On 10/02/16 12:02, Andrew Jones wrote:
> On Wed, Feb 10, 2016 at 08:34:21AM +0000, Marc Zyngier wrote:
>> On 09/02/16 20:59, Christoffer Dall wrote:
>>> On Mon, Feb 08, 2016 at 11:40:14AM +0000, Marc Zyngier wrote:
>>>> I've recently been looking at our entry/exit costs, and profiling
>>>> figures did show some very low hanging fruits.
>>>>
>>>> The most obvious cost is that accessing the GIC HW is slow. As in
>>>> "deadly slow", specially when GICv2 is involved.

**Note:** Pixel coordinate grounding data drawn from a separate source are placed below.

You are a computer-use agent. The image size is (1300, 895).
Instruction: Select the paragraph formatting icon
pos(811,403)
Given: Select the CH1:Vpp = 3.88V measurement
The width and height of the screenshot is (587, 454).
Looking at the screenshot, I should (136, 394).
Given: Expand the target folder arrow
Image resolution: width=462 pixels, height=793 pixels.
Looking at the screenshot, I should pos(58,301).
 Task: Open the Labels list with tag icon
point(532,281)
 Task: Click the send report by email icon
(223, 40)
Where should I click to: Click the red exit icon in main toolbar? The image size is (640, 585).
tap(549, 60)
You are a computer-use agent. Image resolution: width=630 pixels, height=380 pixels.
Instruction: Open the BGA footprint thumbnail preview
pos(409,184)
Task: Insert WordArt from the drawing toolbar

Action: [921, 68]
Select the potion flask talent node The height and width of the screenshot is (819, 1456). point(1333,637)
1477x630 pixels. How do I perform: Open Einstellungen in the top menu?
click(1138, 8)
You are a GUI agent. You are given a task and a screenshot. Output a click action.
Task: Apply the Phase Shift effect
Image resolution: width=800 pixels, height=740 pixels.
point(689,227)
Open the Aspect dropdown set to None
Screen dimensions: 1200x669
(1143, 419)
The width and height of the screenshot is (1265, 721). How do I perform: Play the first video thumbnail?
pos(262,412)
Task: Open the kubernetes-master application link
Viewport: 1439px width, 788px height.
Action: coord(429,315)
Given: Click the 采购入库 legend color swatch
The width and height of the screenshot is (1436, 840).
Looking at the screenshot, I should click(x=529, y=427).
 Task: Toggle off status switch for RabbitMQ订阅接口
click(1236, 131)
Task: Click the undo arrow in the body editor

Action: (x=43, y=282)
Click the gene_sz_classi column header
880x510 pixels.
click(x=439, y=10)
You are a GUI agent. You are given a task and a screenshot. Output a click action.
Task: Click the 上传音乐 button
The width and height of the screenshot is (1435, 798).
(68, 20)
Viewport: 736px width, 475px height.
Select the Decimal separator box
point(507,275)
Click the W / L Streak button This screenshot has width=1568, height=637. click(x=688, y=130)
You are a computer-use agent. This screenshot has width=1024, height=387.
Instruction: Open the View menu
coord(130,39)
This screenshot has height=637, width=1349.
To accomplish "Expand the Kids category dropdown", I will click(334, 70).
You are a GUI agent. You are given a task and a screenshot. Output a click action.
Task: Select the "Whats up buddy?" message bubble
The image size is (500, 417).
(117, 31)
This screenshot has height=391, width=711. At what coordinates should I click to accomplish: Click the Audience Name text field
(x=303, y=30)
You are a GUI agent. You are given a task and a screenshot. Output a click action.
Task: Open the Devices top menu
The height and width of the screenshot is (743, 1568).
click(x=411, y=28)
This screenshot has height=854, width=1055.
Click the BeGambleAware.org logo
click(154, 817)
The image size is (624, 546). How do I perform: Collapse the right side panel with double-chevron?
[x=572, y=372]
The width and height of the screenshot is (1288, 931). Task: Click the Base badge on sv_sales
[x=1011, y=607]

So not hammering the
>>>> HW when there is nothing to write is immediately beneficial, as this
>>>> is the most common cases (whatever people seem to think, interrupts
>>>> are a *rare* event).
>>>>
>>>> Another easy thing to fix is the way we handle trapped system
>>>> registers. We do insist on (mostly) sorting them, but we do perform a
>>>> linear search on trap. We can switch to a binary search for free, and
>>>> get immediate benefits (the PMU code, being extremely trap-happy,
>>>> benefits immediately from this).
>>>>
>>>> With these in place, I see an improvement of 20 to 30% (depending on
>>>> the platform) on our world-switch cycle count when running a set of
>>>> hand-crafted guests that are designed to only perform traps.
>>>
>>> I'm curious about the weight of these two?  My guess based on the
>>> measurement work I did is that the GIC is by far the worst sinner, but
>>> that was exacerbated on X-Gene compared to Seattle.
>>
>> Indeed, the GIC is the real pig. 80% of the benefit is provided by not
>> accessing it when not absolutely required. The sysreg access is only
>> visible for workloads that are extremely trap-happy, but that's what
>> happens with as soon as you start exercising the PMU code.
>>
>>>>
>>>> Methodology:
>>>>
>>>> * NULL-hypercall guest: Perform 65536 PSCI_0_2_FN_PSCI_VERSION calls,
>>>> and then a power-off:
>>>>
>>>> __start:
>>>> 	mov	x19, #(1 << 16)
>>>> 1:	mov	x0, #0x84000000
>>>> 	hvc	#0
>>>> 	sub	x19, x19, #1
>>>> 	cbnz	x19, 1b
>>>> 	mov	x0, #0x84000000
>>>> 	add	x0, x0, #9
>>>> 	hvc	#0
>>>> 	b	.
>>>>
>>>> * sysreg trap guest: Perform 2^20 PMSELR_EL0 accesses, and power-off:
>>>>
>>>> __start:
>>>> 	mov	x19, #(1 << 20)
>>>> 1:	mrs	x0, PMSELR_EL0
>>>> 	sub	x19, x19, #1
>>>> 	cbnz	x19, 1b
>>>> 	mov	x0, #0x84000000
>>>> 	add	x0, x0, #9
>>>> 	hvc	#0
>>>> 	b	.
>>>>
>>>> * These guests are profiled using perf and kvmtool:
>>>>
>>>> taskset -c 1 perf stat -e cycles:kh lkvm run -c1 --kernel do_sysreg.bin 2>&1 >/dev/null| grep cycles
>>>
>>> these would be good to add to kvm-unit-tests so we can keep an eye on
>>> this sort of thing...
> 
> I can work on that. (Actually I already had put this on my TODO when I
> saw this series. Your interest in it just bumped it up in priority :-)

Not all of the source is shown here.